Housing as a retirement plan has some inherent flaws

Real estate should not be looked at in a vacuum, but rather as part of complex economic and generational trends

Housing as a retirement plan has some inherent flaws

While a sizeable contingent of Canadians has bet on residential property as an evergreen investment, worrying signs of housing’s likelihood of failure as a retirement plan have become apparent.

“More and more Canadians are retiring with a mortgage, which 30 years ago would have been unheard of. People are retiring with debt, with a mortgage, simply because they just didn’t plan well,” Carte Wealth Management’s Jacqueline Porter told the Toronto Star.

“I have conversations with clients all the time.

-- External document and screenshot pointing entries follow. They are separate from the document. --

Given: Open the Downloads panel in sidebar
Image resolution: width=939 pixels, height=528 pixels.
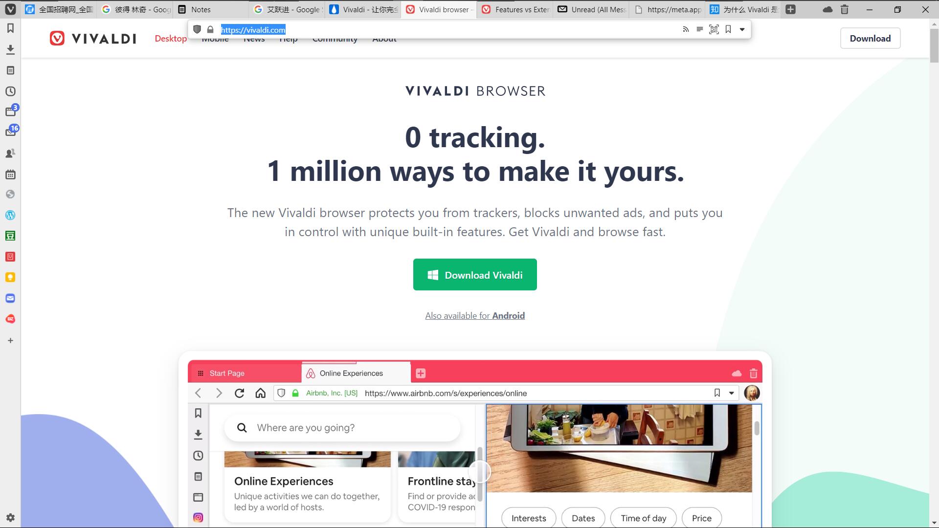Looking at the screenshot, I should coord(10,49).
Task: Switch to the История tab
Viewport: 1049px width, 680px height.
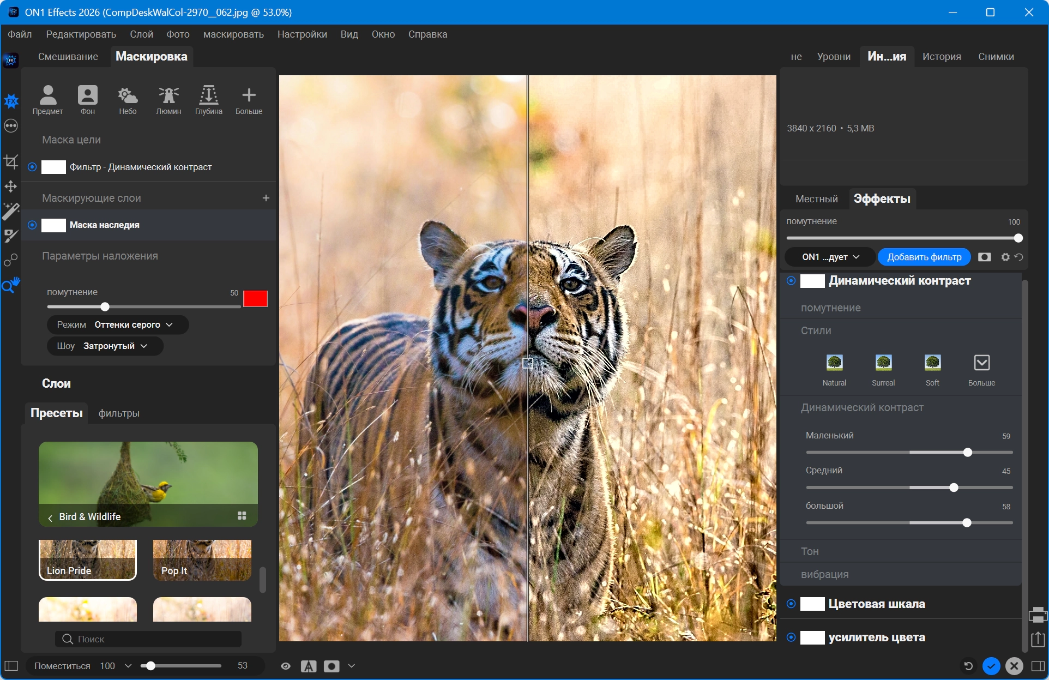Action: (941, 57)
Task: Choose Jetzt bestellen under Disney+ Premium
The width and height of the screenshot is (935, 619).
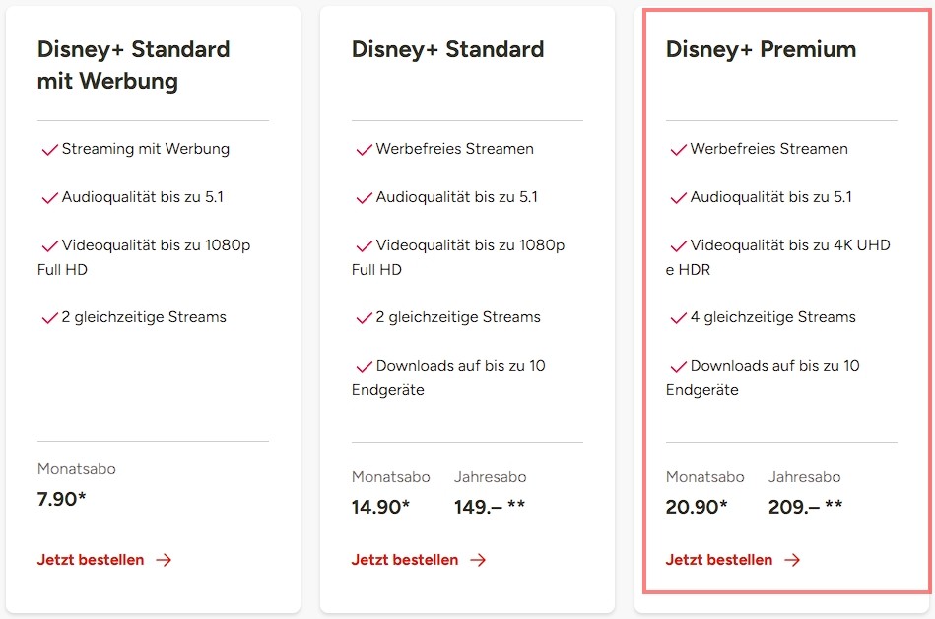Action: pos(719,560)
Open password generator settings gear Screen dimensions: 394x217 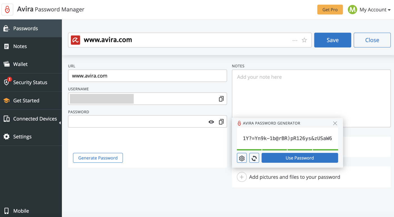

Freedom 55 is out the window.”

A fallacy that many employees and professionals commit is the assumption that economic and housing growth will be permanent, Porter added.

“You can’t look at the last 40 years and think that’s what’s going to happen the next 40 years, especially as people continue to use their home as a piggy bank.”

A 2017 study by the Ontario Securities Commission revealed that as much as four in five millennials are saving up, but only about half of them were investing their savings. Aside from living expenses, other millennial priorities were travel and home ownership, which is particularly damaging in a market environment characterized by elevated housing costs.

“Most people in general don’t consider their future selves multiple decades in advance. They’re more concerned about current priorities — getting ahead, staying ahead, buying a home, going through school, daycare, kids’ education,” according to Michael Nicin, executive director of the National Institute on Aging.

Earlier this year, the Bank of Montreal revealed that Canadian millennials had $28,821 in RRSPs on average, compared to $15,377 in 2016. Sadly, the accumulated amounts are nowhere near enough to serve as retirement savings, Nicin stated.

“If we want to solve the retirement conundrum — because it is frightening with the aging population — it’s not just about individual households. There’s a social factor to consider when it comes to public support programs for seniors. Are they going to be sustainable with the aging population that hasn’t saved for itself?”